What to produce ->
Only the lines from the one containing "Instruction: Hide the" through the end of the data belong in the answer; reproduce them exactly.

Extracted data ->
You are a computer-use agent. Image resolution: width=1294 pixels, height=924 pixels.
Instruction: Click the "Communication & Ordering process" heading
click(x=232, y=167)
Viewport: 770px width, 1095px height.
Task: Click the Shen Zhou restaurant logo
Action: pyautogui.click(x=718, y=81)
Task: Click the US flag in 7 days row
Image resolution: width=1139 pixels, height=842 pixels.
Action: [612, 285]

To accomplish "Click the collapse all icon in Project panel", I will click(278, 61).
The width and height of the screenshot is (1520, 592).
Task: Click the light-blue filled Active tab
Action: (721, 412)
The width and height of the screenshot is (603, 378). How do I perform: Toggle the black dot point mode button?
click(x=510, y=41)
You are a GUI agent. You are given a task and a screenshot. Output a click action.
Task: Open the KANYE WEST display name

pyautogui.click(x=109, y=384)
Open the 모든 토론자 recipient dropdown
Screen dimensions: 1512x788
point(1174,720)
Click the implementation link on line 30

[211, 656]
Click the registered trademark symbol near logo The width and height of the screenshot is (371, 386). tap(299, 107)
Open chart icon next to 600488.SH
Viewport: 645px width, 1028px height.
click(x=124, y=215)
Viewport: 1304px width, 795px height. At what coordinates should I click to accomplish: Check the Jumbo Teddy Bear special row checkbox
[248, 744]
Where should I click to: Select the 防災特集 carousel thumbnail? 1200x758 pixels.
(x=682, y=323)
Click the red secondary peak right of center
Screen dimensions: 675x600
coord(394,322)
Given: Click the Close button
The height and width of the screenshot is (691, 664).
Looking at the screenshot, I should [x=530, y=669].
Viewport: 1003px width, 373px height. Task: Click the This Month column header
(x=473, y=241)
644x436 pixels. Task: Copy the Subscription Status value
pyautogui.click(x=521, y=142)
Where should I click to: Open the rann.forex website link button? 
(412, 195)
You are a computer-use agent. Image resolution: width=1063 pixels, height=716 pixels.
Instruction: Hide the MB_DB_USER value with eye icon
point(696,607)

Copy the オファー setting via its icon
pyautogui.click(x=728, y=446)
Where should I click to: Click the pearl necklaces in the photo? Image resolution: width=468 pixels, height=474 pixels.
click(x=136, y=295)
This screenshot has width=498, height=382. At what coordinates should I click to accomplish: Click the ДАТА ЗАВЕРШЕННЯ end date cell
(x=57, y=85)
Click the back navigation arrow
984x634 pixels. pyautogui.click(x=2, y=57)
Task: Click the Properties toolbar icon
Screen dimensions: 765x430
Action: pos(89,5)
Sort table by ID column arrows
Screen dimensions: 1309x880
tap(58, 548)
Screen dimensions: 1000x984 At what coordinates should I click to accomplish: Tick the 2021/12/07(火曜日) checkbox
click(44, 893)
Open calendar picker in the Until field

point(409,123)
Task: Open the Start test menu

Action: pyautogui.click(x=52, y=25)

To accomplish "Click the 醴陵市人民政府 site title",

Response for this exercise ->
Instruction: Hide the MB_DB_USER value with eye icon
point(696,607)

Copy the オファー setting via its icon
pyautogui.click(x=728, y=446)
Where should I click to: Click the pearl necklaces in the photo? Image resolution: width=468 pixels, height=474 pixels.
click(x=136, y=295)
This screenshot has width=498, height=382. At what coordinates should I click to accomplish: Click the ДАТА ЗАВЕРШЕННЯ end date cell
(x=57, y=85)
Click the back navigation arrow
984x634 pixels. pyautogui.click(x=2, y=57)
Task: Click the Properties toolbar icon
Screen dimensions: 765x430
Action: pos(89,5)
Sort table by ID column arrows
Screen dimensions: 1309x880
tap(58, 548)
Screen dimensions: 1000x984 At what coordinates should I click to accomplish: Tick the 2021/12/07(火曜日) checkbox
click(44, 893)
Open calendar picker in the Until field

point(409,123)
Task: Open the Start test menu

Action: pyautogui.click(x=52, y=25)

To accomplish "Click the 醴陵市人民政府 site title",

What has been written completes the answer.